«Мой сын, вероятно, захочет остаться на ледяном щите, – говорит отец» (шапка в газете «Йоркшир ивнинг пост»). «Мы думаем, что с мистером Хербертом творится неладное» («Дейли мейл», Лондон, 26 сентября).
«Вы лежите, скорчившись в крошечной палатке на льдине в 330 милях от Северного полюса. Снаружи бушует ураган, скорость ветра – 120 миль в час. В слепящем снегу вы ничего не различаете на расстоянии ярда перед собой. Собаки ваших санных упряжек, рыча, кусают друг друга. Внутри палатки, чтобы было теплее, вы прижимаетесь к другим трем спутникам. Один из них тяжело ушибся. Вы отклонились от курса и вышли из графика. Весь мир смотрит на вас. Это мучительные мгновения для Уолли Херберта, руководителя британской трансарктической экспедиции, самого одинокого человека среди белого безмолвия. Как могли повлиять на ум и моральную устойчивость человека эти ужасные условия? Не ими ли объясняются резкие по тону радиограммы, посылаемые Хербертом в Лондон организаторам экспедиции?»
Таково было начало статьи, озаглавленной «В арктической пурге даже человеческий ум может замерзнуть» и помещенной Дональдом Гомери в «Дейли скетч» 26 сентября 1968 года. При столь драматических обстоятельствах и широких возможностях для домыслов не удивительно, что наше поведение иногда толковалось несколько странно. Питер Дунн, репортер «Санди таймс», который должен был прилететь к нам и находился в то время ближе к нам, чем кто-либо другой, выразил свой личный взгляд на наше положение в корреспонденции, переданной им в «Санди таймс» 6 октября:
«Ломающийся лед, непогода и снег, гонимый по арктическому ледяному щиту ветром ураганной силы, сорвали на этой неделе попытку вывезти Аллана Джилла, тридцативосьмилетнего арктического путешественника, из лагеря, находящегося на полярном льду в восьмистах милях от суши. Джиллу, который при падении сильно ушиб спину месяц тому назад, придется теперь провести длинную темную зиму с тремя другими участниками британской трансарктической экспедиции. Он будет вывезен следующей весной до начала последнего этапа 3800-мильного пути от Аляски до Шпицбергена. Попытка эвакуации Джилла, предписанная экспедиционным комитетом в Лондоне, была отменена после того, как двухмоторный самолет «Оттер» напрасно прождал три дня на «Т-3», американской исследовательской станции, расположенной на краю огромной глыбы дрейфующего льда, отколовшегося от ледника. Станция находится всего в ста пятидесяти милях от зимнего лагеря экспедиции.

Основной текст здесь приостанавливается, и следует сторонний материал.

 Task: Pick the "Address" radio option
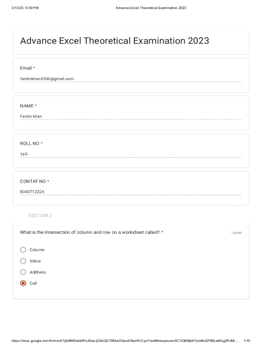point(23,272)
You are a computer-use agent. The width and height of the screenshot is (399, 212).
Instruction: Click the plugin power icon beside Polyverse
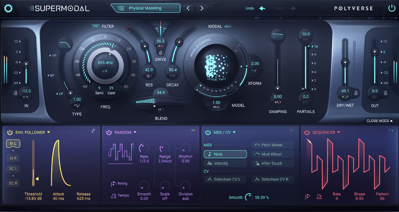tap(391, 8)
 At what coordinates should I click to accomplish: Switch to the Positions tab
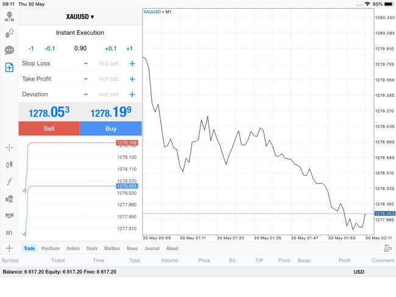tap(51, 248)
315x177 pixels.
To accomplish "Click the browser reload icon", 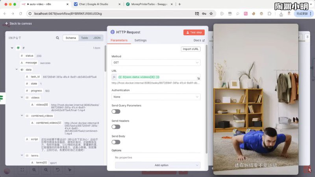I will click(x=20, y=13).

Уолли Херберт, руководитель партии, едва мог скрыть свое удовольствие по поводу того, что посадка не удалась и Джилл останется с экспедицией до весны. «Моральный дух теперь великолепный, – сказал мне Херберт по радио. – Конечно, состояние Аллана внушает некоторое беспокойство; он не в обычной своей форме. У него появилась, как я ее называю, самая нехарактерная для военного выправка: чтобы держать спину прямо, он нагибается. В ближайшие несколько дней до наступления полярной ночи мы отметим флажками аварийную посадочную площадку и всю зиму будем поддерживать ее в должном порядке. Тогда, если у Аллана начнется рецидив, ничто не помешает его эвакуации».

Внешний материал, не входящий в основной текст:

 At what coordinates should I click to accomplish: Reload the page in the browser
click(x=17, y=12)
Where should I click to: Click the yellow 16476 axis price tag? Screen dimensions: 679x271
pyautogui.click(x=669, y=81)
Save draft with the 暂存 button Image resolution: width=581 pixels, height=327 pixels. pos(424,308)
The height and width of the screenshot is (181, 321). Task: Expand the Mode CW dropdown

Несчастный случай с Джиллом вызвал громкую перепалку между Хербертом и лондонским комитетом. Когда комитет отверг план Херберта эвакуировать Джилла следующей весной, Херберт разразился градом упреков по поводу людей, которые «не понимают, какую чушь они городят». В ответ комитет возразил, что Херберт, по-видимому, страдает «уинтеритом» – полярным заболеванием, которое отуманивает сознание и может стать опасным для человека. Для некоторых наблюдателей здесь, в Барроу, такой диагноз представляется несколько необоснованным. У Херберта есть свои недостатки – наполеоновские драматические нотки, импульсивность и стремление думать вслух громким ясным голосом, но он, конечно, не потерял рассудка. Он хочет, чтобы Джилл остался с ними зимовать, потому что Арктика для него – жизнь, и любую возможность остаться на льдине, даже если она сулит смерть, он предпочел бы позорной неудаче экспедиции.